Before the First World War, many societies exhibited a general anxiety, which manifested itself in sociomedical discourses of neurasthenia, hysteria, etc. Once the war began, all parties deployed military psychiatrists. The diagnoses, etiologies, and therapies of these psychiatrists centered on fear - this becomes clear when the shell shock literature is reexamined through an emotional lens: fear is, as it were, hidden in plain view. Psychiatrists differed on whether the shaking and contorted bodies, the mutism and blindness, were a consequence of the terrifying nature of industrial warfare or of predispositions, acquired or inherited. This debate was always bound up with concrete financial issues: if shell shock was caused by the war, the state would have to pay veteran pensions, if not, it was absolved. Generally speaking, British, French and Russian psychiatrists tended towards the former position whereas Austrian, German and Italian psychiatrists gravitated towards the latter. The reasons for this are complex but include such factors as the position of psychiatrists vis-à-vis the state. Russian doctors, for instance, were a classical profession boosted during Alexander II, Emperor of Russia’s (1818-1881) reform era. They saw themselves cheated out of political participation by the tsarist autocracy just like the peasant soldiers they treated - hence their greater empathy for the soldiers. Treatments included hypnosis and psychotherapy, but also methods predicated on combatting fear with fear: in Germany, for example, faradization (electric shock) was sometimes practiced.
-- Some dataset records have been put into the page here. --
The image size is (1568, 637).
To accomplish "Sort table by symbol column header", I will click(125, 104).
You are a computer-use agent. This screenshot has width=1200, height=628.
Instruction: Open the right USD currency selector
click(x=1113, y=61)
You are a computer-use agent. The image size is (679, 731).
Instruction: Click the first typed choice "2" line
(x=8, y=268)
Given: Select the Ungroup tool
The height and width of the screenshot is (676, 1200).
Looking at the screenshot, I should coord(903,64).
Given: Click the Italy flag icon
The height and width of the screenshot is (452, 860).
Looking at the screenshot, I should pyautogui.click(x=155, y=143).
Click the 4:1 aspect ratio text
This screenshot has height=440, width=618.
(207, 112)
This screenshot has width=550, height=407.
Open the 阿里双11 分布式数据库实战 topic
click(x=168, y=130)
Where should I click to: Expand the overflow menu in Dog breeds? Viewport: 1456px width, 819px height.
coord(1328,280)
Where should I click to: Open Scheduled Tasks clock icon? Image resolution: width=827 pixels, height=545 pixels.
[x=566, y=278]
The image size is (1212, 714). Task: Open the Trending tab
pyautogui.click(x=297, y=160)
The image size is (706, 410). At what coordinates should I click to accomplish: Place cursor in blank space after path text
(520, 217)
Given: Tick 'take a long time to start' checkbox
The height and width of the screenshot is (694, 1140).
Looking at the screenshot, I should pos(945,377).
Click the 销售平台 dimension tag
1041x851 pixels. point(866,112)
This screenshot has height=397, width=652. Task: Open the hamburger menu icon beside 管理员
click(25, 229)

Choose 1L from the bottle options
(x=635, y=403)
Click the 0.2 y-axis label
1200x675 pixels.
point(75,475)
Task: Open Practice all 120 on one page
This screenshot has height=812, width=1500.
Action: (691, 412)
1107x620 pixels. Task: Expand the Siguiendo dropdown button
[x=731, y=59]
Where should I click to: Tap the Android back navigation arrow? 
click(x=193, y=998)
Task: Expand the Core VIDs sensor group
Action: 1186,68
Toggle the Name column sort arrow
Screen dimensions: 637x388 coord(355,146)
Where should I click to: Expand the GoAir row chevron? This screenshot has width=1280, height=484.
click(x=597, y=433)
The Second World War was very different in its formation of fear. In the Red Army, for example, military psychiatry had largely been liquidated during the 1930s. A much more repressive paradigm reigned, in which soldiers were threatened with blocking detachments, putting them in a Catch-22 situation: if they ran forward towards the enemy, they were fired at, if they panicked and retreated towards their own troops, they were fired at. The success of this kind of repressive fear management, including that of the Wehrmacht, disturbed western Allied military theorists and psychiatrists, among whom psychoanalytically inspired thought had made inroads. Thus, the First World War remains unique in its confluence of attempts among all warring parties to manage soldierly fear and to diagnose/treat fear-induced psychological breakdowns among soldiers.